Pelatihan berlangsung selama empat bulan, mulai 10 Juni hingga 15 Oktober 2026 dengan metode blended learning yang memadukan pembelajaran klasikal, pembelajaran mandiri, e-learning hingga implementasi proyek perubahan.
Kepala BPSDMD Provinsi Kalimantan Selatan Faried Fakhmansyah menyampaikan pelaksanaan PKN Tingkat II merupakan bagian dari upaya menyiapkan pemimpin birokrasi yang kompeten, profesional, dan mampu mendukung pencapaian visi pembangunan daerah.
Menurut Faried, program tersebut kembali digelar di Kalimantan Selatan setelah empat tahun vakum.
Sebanyak 60 peserta mengikuti pelatihan yang berasal dari Pemerintah Provinsi Kalimantan Selatan, pemerintah kabupaten/kota se-Kalimantan Selatan, serta Kabupaten Kapuas, Kalimantan Tengah.

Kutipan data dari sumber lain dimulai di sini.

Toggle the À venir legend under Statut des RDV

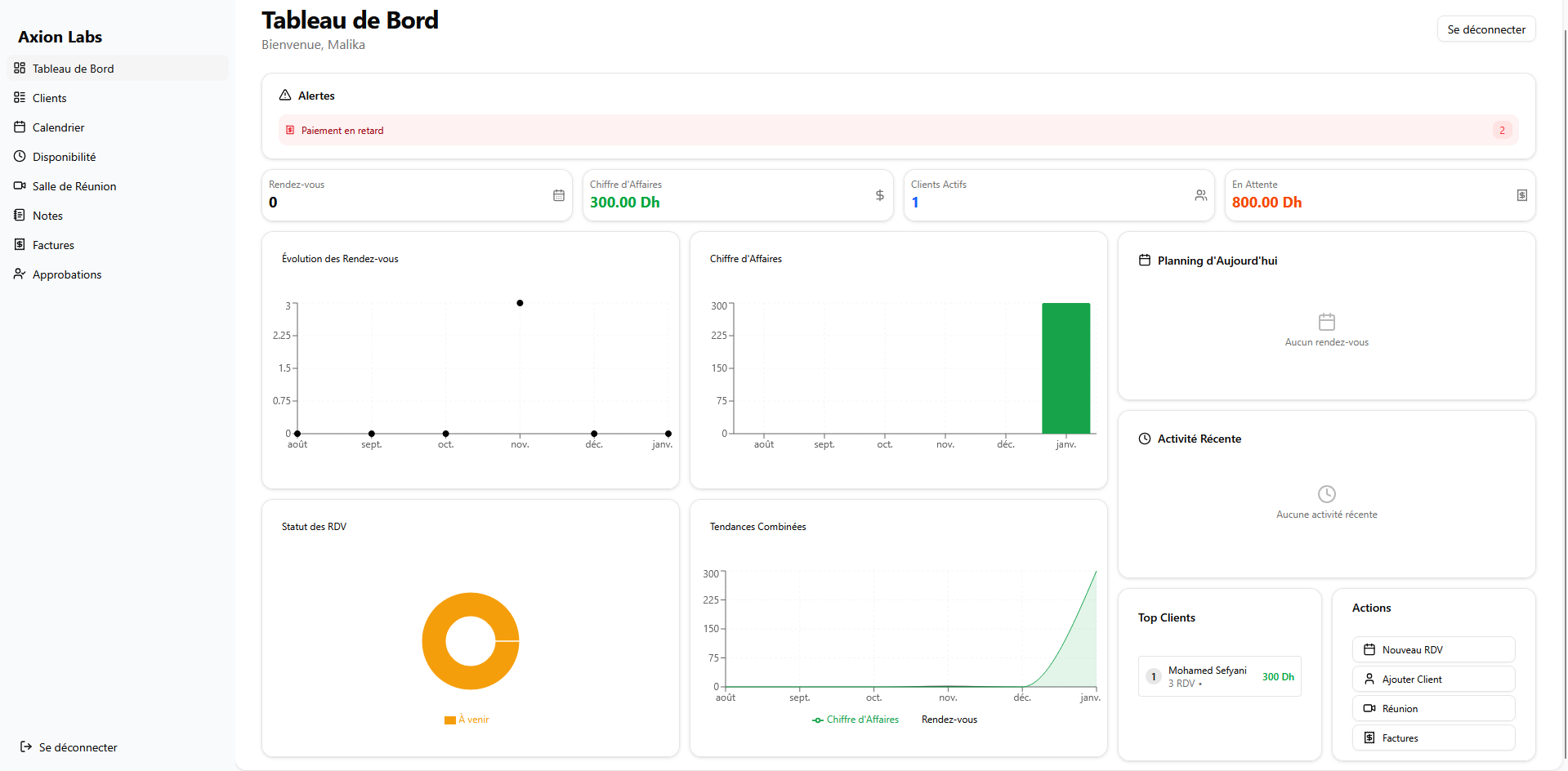pos(467,720)
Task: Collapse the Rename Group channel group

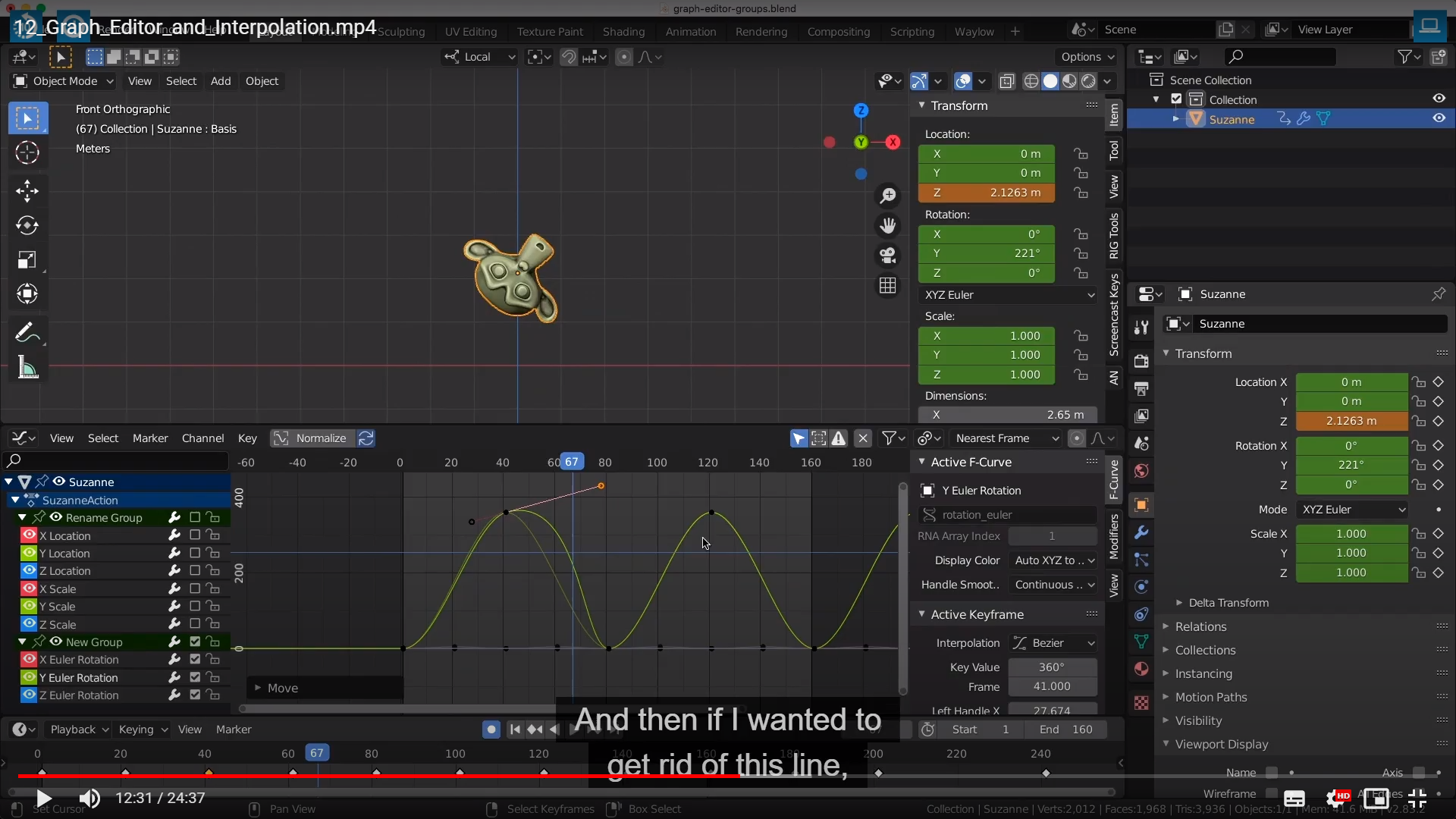Action: click(x=22, y=517)
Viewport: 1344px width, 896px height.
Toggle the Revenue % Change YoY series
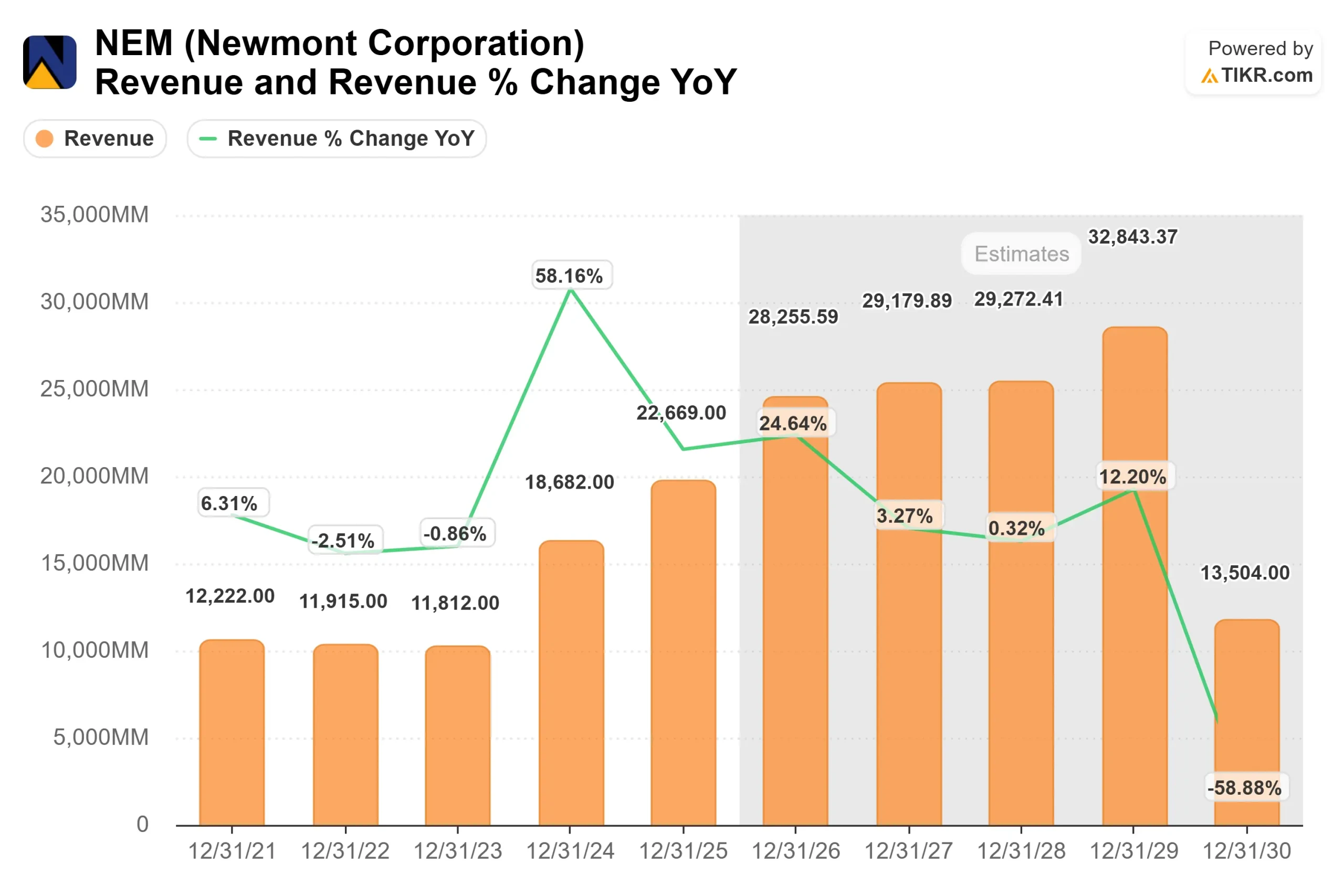336,138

Warga Pelaihari, M Gazali Noor, menilai pelatihan kepemimpinan bagi pejabat daerah sangat penting di tengah tuntutan masyarakat yang semakin tinggi terhadap pelayanan pemerintah.
“Harapan kami setelah mengikuti pelatihan ini para pejabat semakin responsif terhadap kebutuhan masyarakat. Jangan sampai ilmu yang didapat hanya berhenti di ruang pelatihan, tetapi benar-benar diterapkan untuk mempercepat pelayanan administrasi dan penyelesaian persoalan warga,” ujarnya.
Senada, warga Kecamatan Bajuin, Sahrani Sahrin, berharap peserta PKN mampu melahirkan inovasi yang berdampak nyata bagi masyarakat.
“Kalau pejabatnya makin kompeten dan adaptif, tentu pelayanan publik juga harus semakin baik. Masyarakat ingin pengurusan dokumen lebih cepat, koordinasi antarinstansi lebih baik, dan program pembangunan lebih tepat sasaran. Itu yang kami harapkan dari kegiatan seperti ini,” katanya.
Partisipasi Tanah Laut dalam PKN Tingkat II menjadi salah satu langkah strategis dalam menyiapkan kader pemimpin birokrasi yang mampu menghadapi tantangan pembangunan.
Selain itu juga sekaligus menjawab ekspektasi masyarakat terhadap pelayanan publik yang efektif, cepat, dan berorientasi pada kebutuhan warga.